Your goal: Beginning at the line that holds "The image size is (1568, 747)." and continuing to the last line of the data below, transcribe every line word for word, without pictures.

Data for processing:
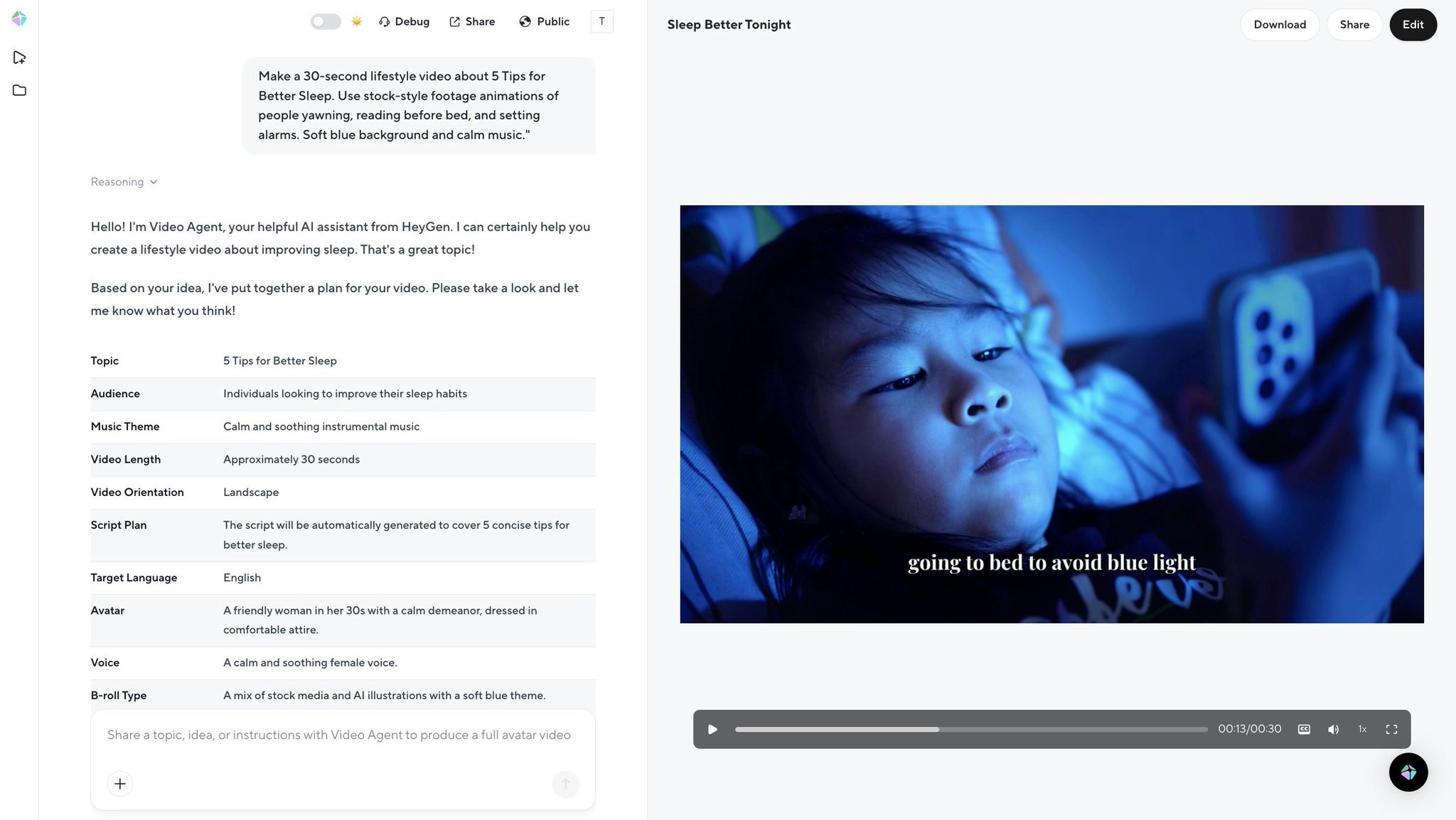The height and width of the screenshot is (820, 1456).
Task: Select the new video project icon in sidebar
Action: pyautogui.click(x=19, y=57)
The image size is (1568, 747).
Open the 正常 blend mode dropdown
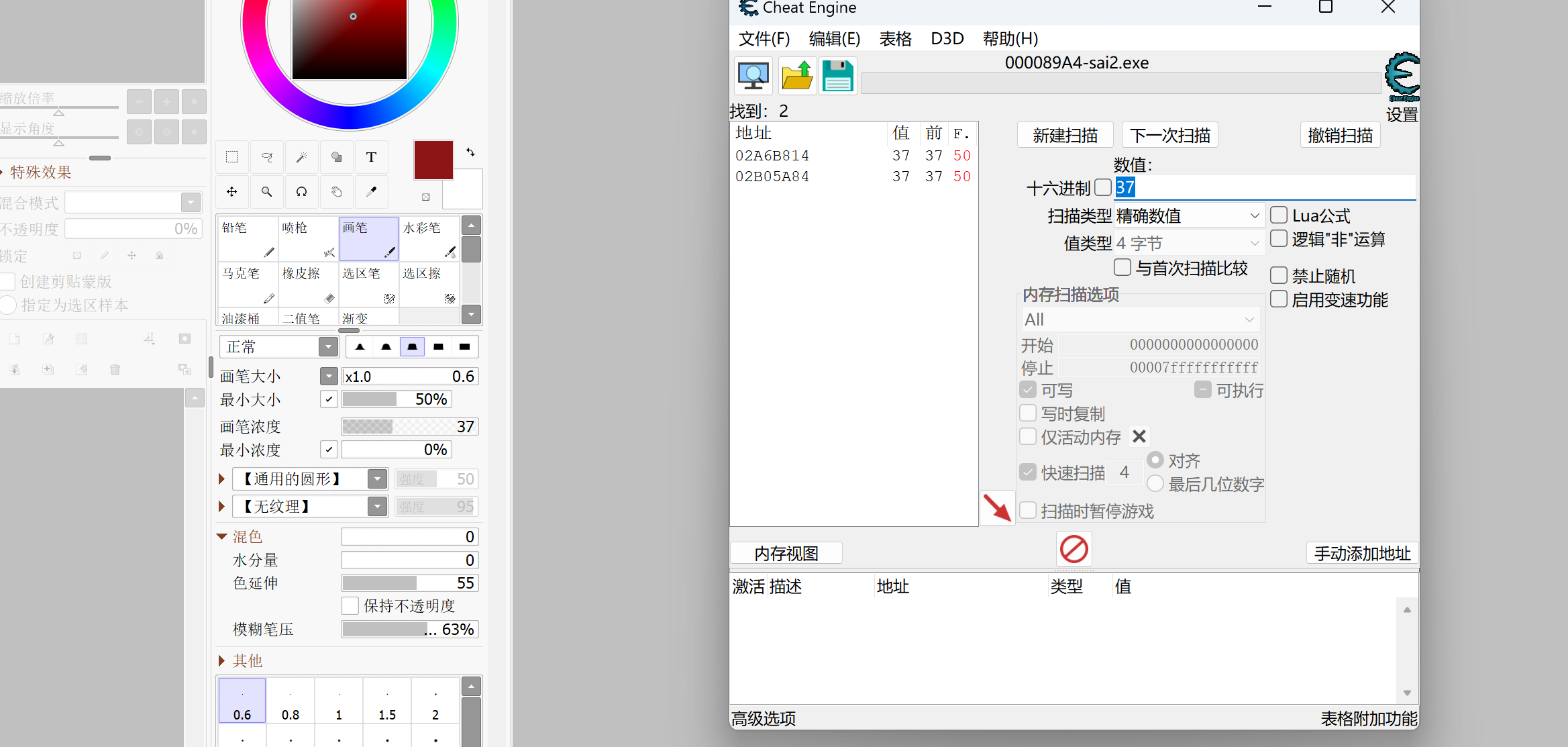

Exercise response:
The image size is (1568, 747).
Open the 正常 blend mode dropdown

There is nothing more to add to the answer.